### [Exercise data]
[Start of Attachment]
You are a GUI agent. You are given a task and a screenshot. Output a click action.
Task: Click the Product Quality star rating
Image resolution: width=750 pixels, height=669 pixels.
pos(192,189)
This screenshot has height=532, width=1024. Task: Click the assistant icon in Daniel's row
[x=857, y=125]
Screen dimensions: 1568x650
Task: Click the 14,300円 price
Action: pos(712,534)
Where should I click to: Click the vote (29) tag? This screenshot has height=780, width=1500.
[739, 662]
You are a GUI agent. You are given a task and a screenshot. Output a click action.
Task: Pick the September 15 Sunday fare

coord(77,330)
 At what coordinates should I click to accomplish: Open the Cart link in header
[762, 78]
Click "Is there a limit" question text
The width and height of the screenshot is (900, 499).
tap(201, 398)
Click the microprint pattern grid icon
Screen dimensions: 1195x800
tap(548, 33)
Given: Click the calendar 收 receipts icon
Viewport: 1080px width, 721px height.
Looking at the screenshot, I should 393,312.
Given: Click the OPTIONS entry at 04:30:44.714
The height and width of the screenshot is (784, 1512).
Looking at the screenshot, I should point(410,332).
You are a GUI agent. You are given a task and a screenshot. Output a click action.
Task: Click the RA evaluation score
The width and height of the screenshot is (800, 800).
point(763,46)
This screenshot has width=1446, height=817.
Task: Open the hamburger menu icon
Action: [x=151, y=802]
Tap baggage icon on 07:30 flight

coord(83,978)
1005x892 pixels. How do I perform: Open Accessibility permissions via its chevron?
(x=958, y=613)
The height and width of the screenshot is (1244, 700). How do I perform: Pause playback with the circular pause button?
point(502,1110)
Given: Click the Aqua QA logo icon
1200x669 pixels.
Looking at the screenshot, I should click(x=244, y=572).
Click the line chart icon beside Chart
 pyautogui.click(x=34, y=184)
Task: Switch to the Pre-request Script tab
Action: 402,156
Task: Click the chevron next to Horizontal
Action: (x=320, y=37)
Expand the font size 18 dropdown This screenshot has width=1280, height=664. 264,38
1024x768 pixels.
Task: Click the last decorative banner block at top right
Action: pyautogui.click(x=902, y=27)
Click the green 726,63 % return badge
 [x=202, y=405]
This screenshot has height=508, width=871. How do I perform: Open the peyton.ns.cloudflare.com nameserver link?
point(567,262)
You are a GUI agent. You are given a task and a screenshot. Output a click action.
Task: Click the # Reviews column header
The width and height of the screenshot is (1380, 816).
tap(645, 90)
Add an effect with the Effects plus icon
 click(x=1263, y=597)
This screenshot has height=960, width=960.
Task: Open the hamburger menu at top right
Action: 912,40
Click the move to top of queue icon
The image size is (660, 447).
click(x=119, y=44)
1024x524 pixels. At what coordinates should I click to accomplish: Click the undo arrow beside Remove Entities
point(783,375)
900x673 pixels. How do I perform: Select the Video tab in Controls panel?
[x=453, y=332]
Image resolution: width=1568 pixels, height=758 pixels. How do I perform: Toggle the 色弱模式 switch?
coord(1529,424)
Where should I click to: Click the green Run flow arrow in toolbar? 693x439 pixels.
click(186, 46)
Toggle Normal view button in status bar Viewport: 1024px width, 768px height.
[End of Attachment]
### [Goal of the exercise]
Set down exactly the lines of the listing above, from the line holding "Where should I click to: Click the green" through its last line, with nothing added.

### [Exercise solution]
Where should I click to: Click the green Run flow arrow in toolbar? 693x439 pixels.
click(186, 46)
Toggle Normal view button in status bar Viewport: 1024px width, 768px height.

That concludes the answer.